LLMs showed how far one can get with a good next token prediction engine and a huge amount of training data. This ought to tell us a fair bit about how the human mind works. Specifically, since the next token prediction appears to be so pervasive in human communication, it is bound to shroud other vital parts of it, if any. I wonder what would be left if we managed to factor the prediction engine + training data out of our models of human cognition? Presumably something related to “interpretability” or “qualia” or… something else. What might it be?
[Question] If you factor out next token prediction, what are the remaining salient features of human cognition?
To clarify a bit, here is one of many examples that shows token prediction resulting in self-contradictory replies, apparently because the meaning of its response is not something ChatGPT can model well:
Q: What country is south of Rwanda?
A: Rwanda is a landlocked country located in central Africa. It is bordered by Uganda to the north, Tanzania to the east, Burundi to the south, and the Democratic Republic of the Congo to the west. There are no countries south of Rwanda.
((The question is from the paper https://arxiv.org/pdf/2212.03551.pdf, mentioned by Sarah Constantin in https://twitter.com/s_r_constantin/status/1603809422278418433 .)
I dunno how to respond to this question. It reads like it wants to make a lot of weird-to-me assumptions about the relationship between human cognition and currently popular ML methods. Like, I could give an object-level answer but that feels inadequate considering.
hmm, which part is weird?
I think what struck me most was the assumption the success of the next token prediction objective in today’s ML implies something specific about how human cognition works (especially to the point where we might hypothesize that most of it is just generic prediction + training data).
If you look at the kinds of cognitive architectures that shoot for a brain-like structure, like ACT-R or Leabra or Yann LeCun’s thing or SPAUN, most of the components are doing things that are not very similar to GPT-style next token prediction.
Hmm, interesting. I wonder if this is an example of Carcinisation, where you can get some ways toward imitating/implementing cognition from multiple directions.
Here’s my take:
Like the reward signal in reinforcement learning, next-token prediction is a simple feedback signal that masks a lot of complexity behind the scenes. To predict the next token requires the model first of all to estimate what sort of persona should be speaking, what they know, how they speak, what is the context, and what are they trying to communicate. Self-attention with multiple attention heads at every layer in the Transformer allows the LLM to keep track of all these things. It’s probably not the best way to do it, but it works.
Human brains, and cortex in particular, gives us a powerful way to map all of this sort of information. We can map out our current mental model and predict a map of our interlocutor’s, looking for gaps in each and planning words either to fill in our own gaps (e.g., by asking questions) or to fill in theirs (with what we actually think or with what we want them to think, depending on our goals).
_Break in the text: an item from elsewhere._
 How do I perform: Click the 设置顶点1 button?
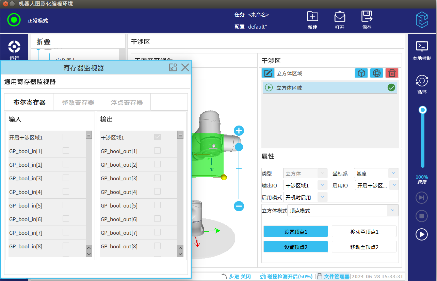pyautogui.click(x=295, y=232)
I would also say that natural language is actually a sort of programming language, allowing humans to share cognitive programs between minds, programs of behavior or world modelling.
I also asked your question to ChatGPT, and here is what it had to say:
Not sure if I am even looking in the right direction, but in addition to token predictors, humans also have:
instincts;
feedback from reality.
Who knows, maybe without these two we wouldn’t really be better than GPT-3.
To implement feedback from reality, we would need some virtual environment, and special commands to “do” things in that environment. Doing things could have consequences; it could help or hurt the chatbot.
Chatbot could also “see” the environment, which could be implemented as getting special tokens in the prompt? They could also observe each other’s actions (maybe only when they are close to each other).
On top of that, implement instincts, something like very simple personalized extra training data. Something like, to simulate getting burned by fire, add 1000000 strings “observe:fire OUCH” to the training data, thus increasing the probability the chatbot will output OUCH after observing “fire”.
Now some genetic algorithm on top of this, so chatbots can live in their environment, have their instincts somehow modified (randomly? intentionally?), the successful chatbots reproduce, the unsuccessful ones die.
Problems with this approach:
It it works, we could create tons of suffering.
If it works, we might not understand the chatbots anyway. Like, they might evolve their own special language. Or the instincts may be just as illegible as looking at values in a neural network.
EDIT: Also, memory. If I understand it correctly, chatbots only remember a certain length of previous discussion. That is fair, human memory is not unlimited either. But perhaps the chatbot could have multiple communication channels: at least, one to talk to humans, and one to talk to itself. The chatbot could write things to its private channel to remember them after they scrolled off the remembered region of its public channel.